-- EXCERPTED DATA --
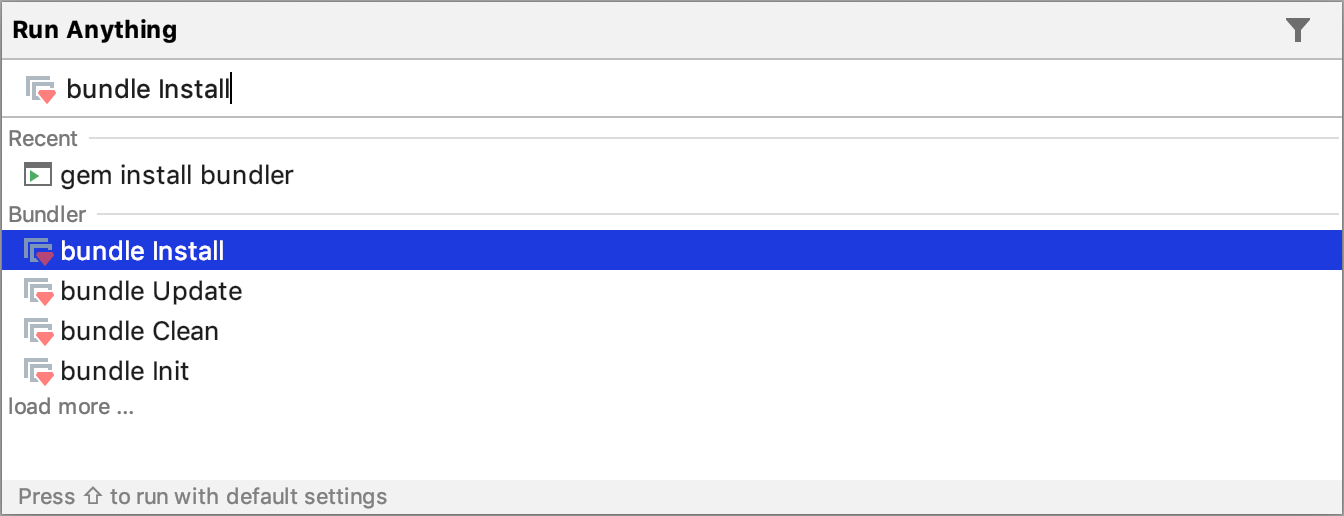Click the Bundler icon in search field
This screenshot has height=516, width=1344.
(x=40, y=89)
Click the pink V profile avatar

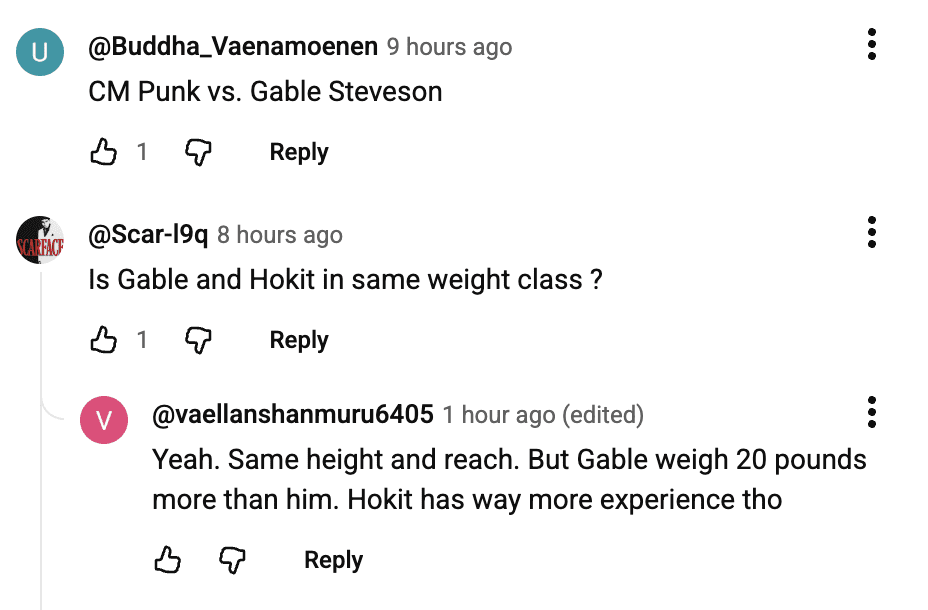coord(104,420)
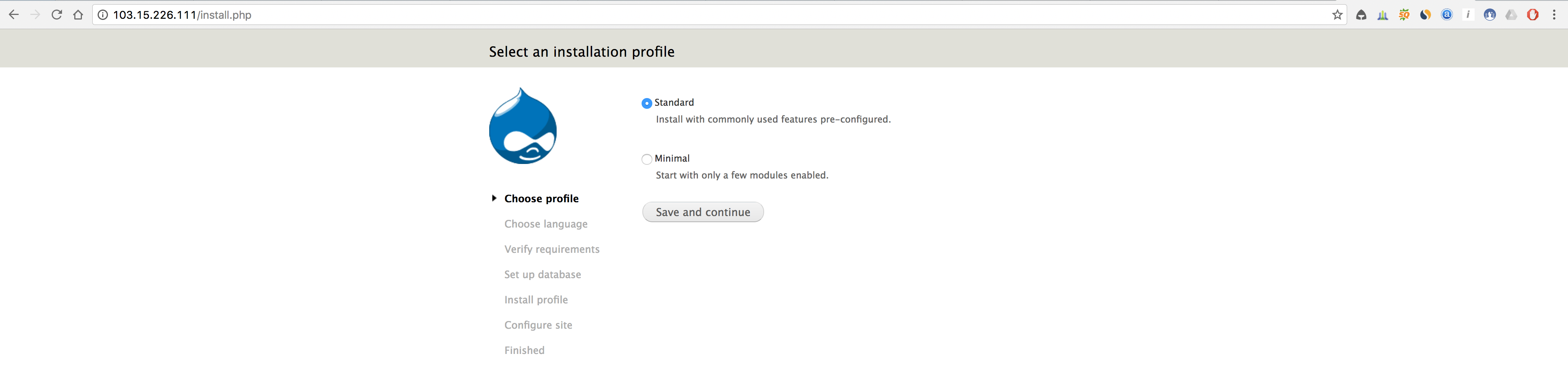
Task: Click the disclosure triangle next to Choose profile
Action: 494,198
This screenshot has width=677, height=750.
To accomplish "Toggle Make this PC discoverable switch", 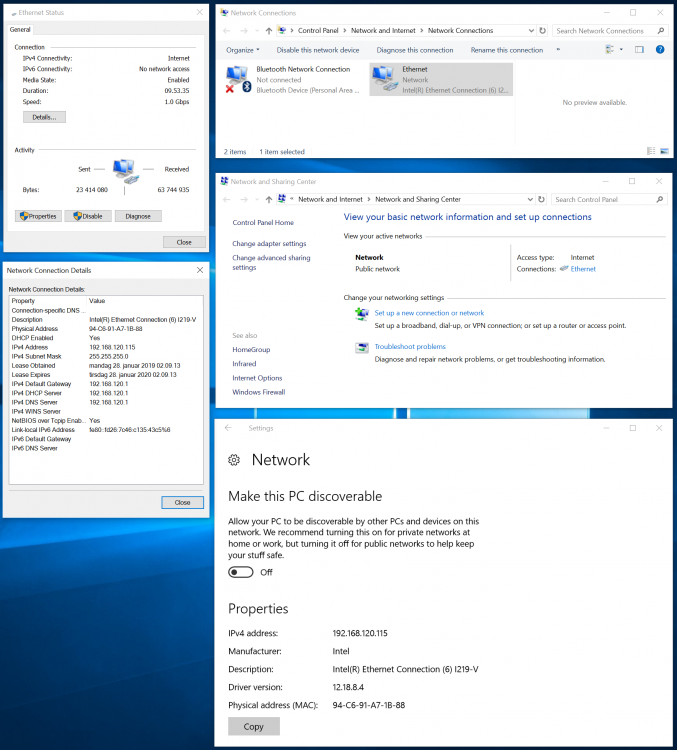I will click(240, 572).
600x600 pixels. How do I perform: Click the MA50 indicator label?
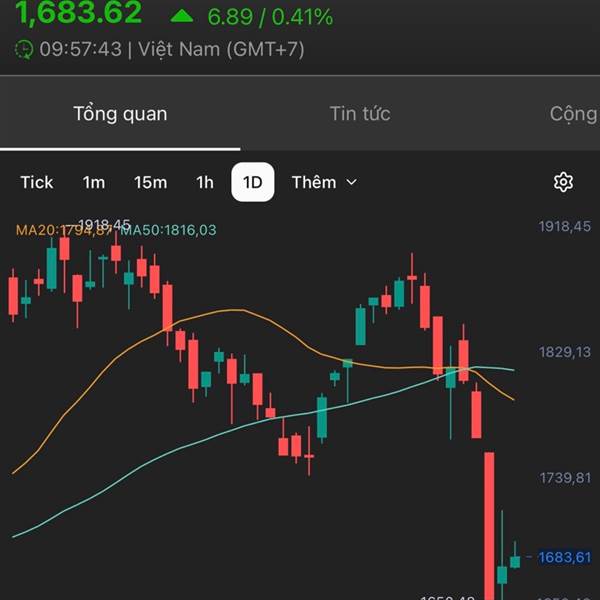[170, 230]
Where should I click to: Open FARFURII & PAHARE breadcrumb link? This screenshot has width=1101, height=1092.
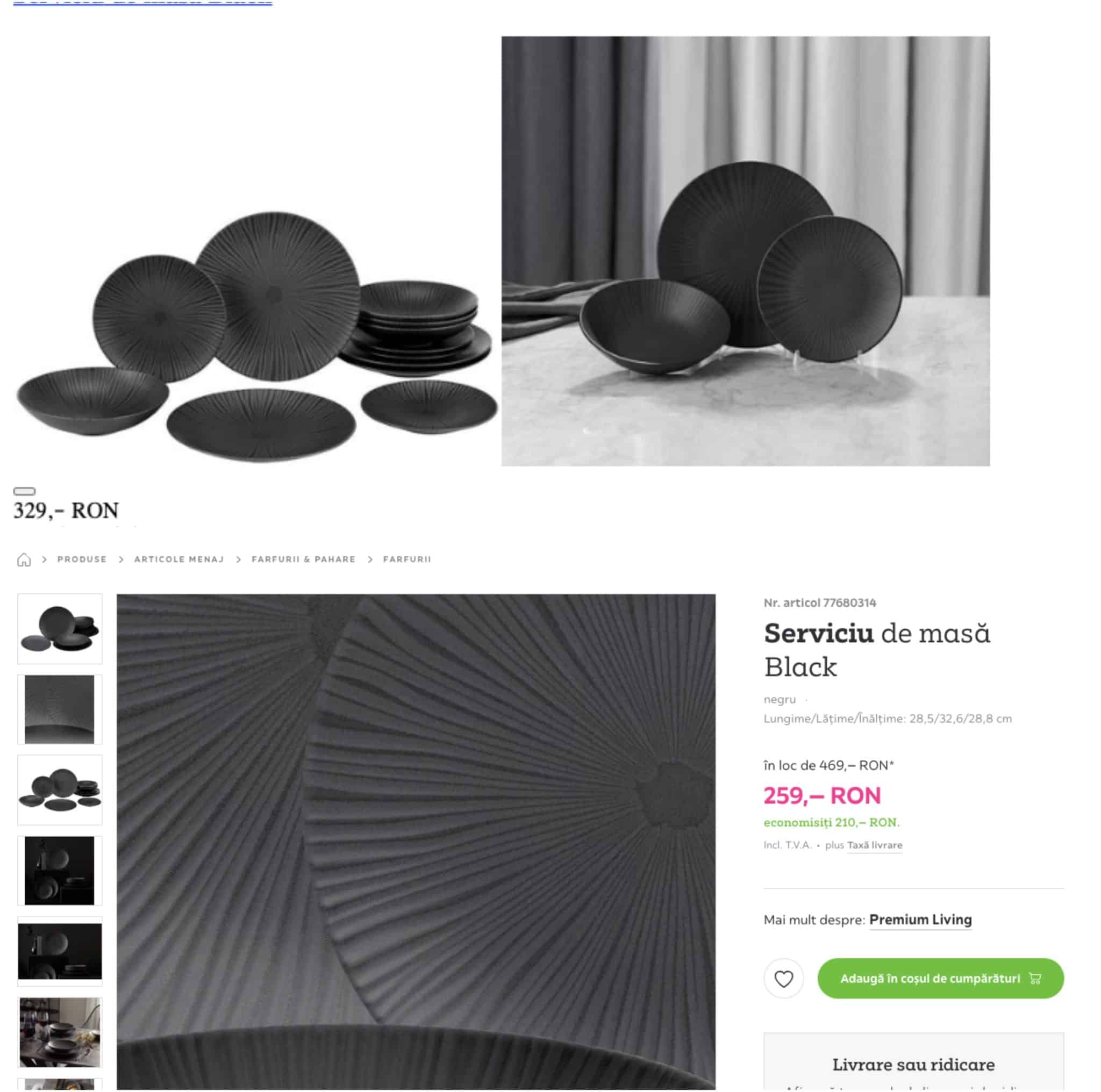click(303, 559)
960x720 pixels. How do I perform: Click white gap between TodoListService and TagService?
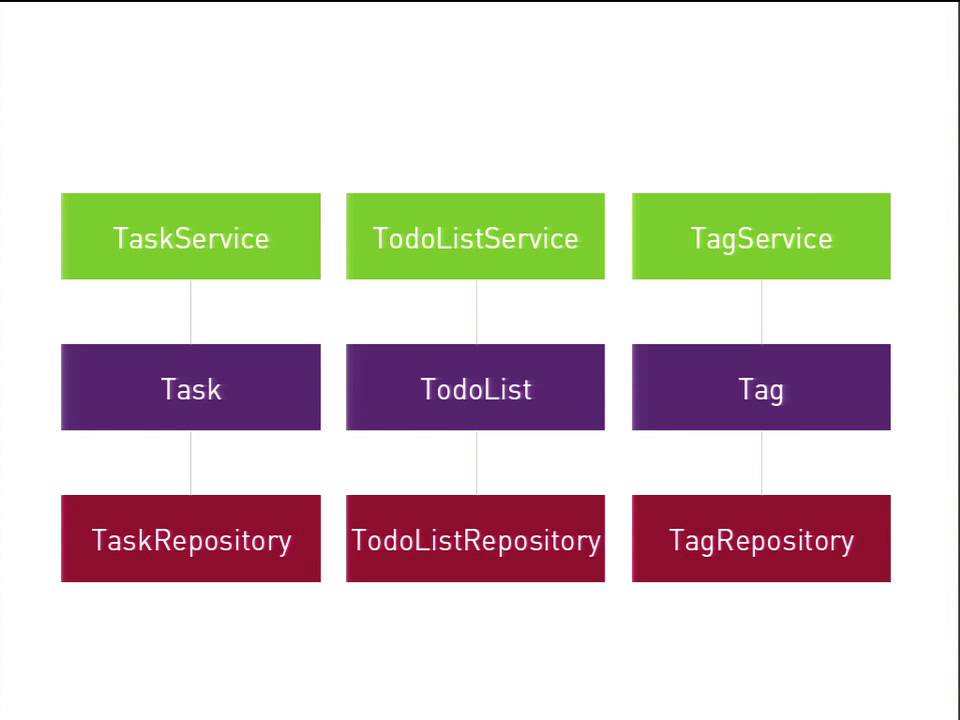click(618, 237)
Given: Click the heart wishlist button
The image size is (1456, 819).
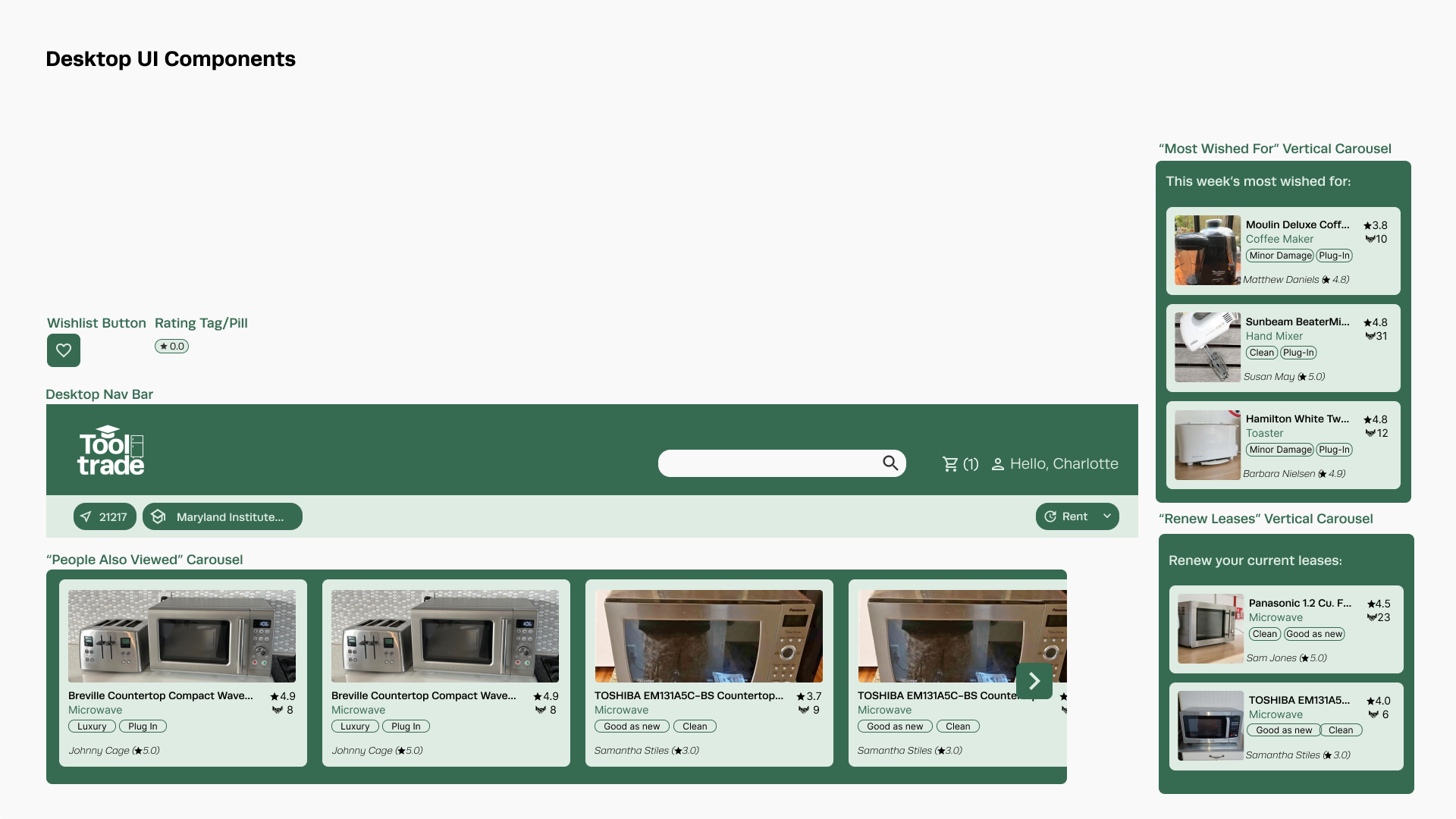Looking at the screenshot, I should (x=64, y=350).
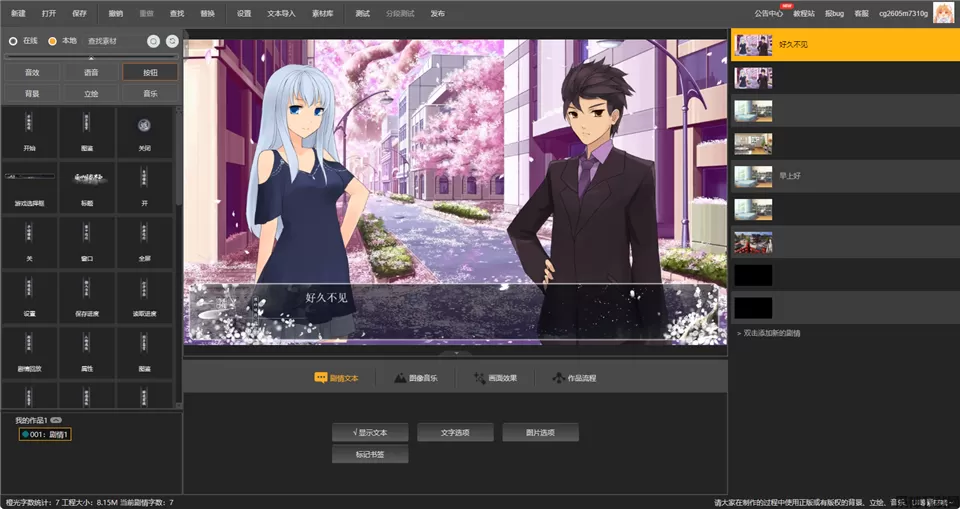Click the user avatar at top right

point(943,13)
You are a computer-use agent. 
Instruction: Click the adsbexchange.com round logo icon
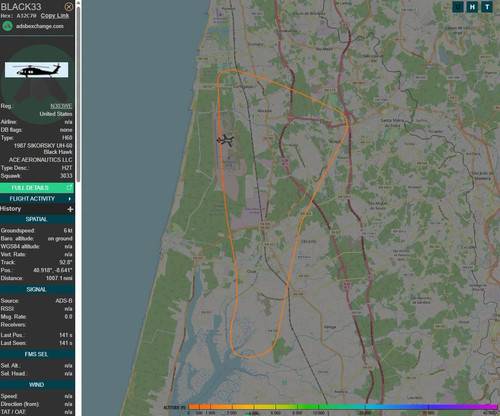(7, 26)
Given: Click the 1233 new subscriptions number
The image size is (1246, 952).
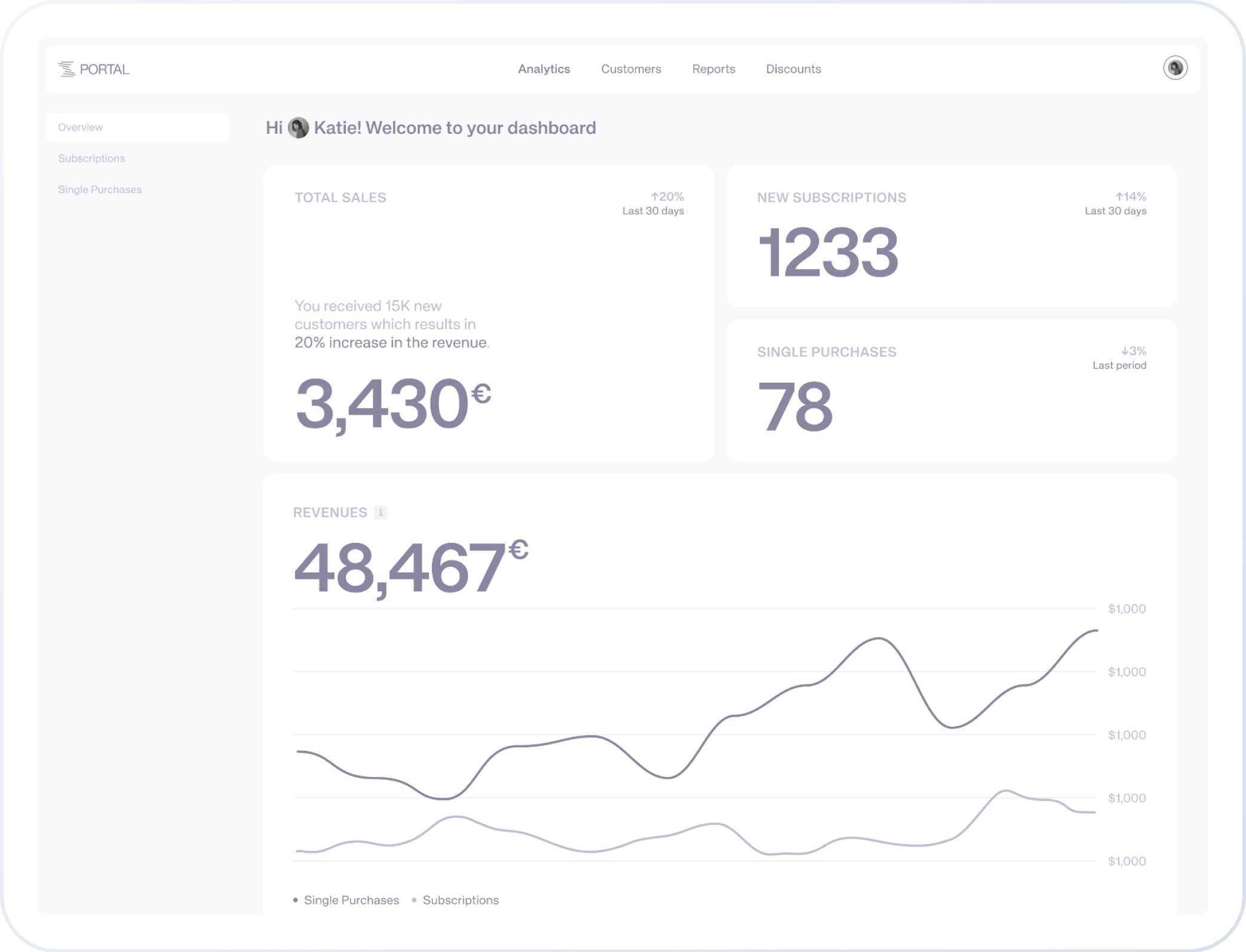Looking at the screenshot, I should (x=827, y=252).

-- TASK DETAILS --
Reproduce the rows exactly, starting at the line that contains "600x600 pixels. How" and ending at the line that contains "click(618, 237)", both included. Leave the pictures out of your answer.

-- EXERCISE ANSWER --
600x600 pixels. How do I perform: Click the MA50 indicator label?
[170, 230]
Where should I click to: Open FARFURII & PAHARE breadcrumb link? This screenshot has width=1101, height=1092.
click(303, 559)
960x720 pixels. How do I perform: Click white gap between TodoListService and TagService?
click(618, 237)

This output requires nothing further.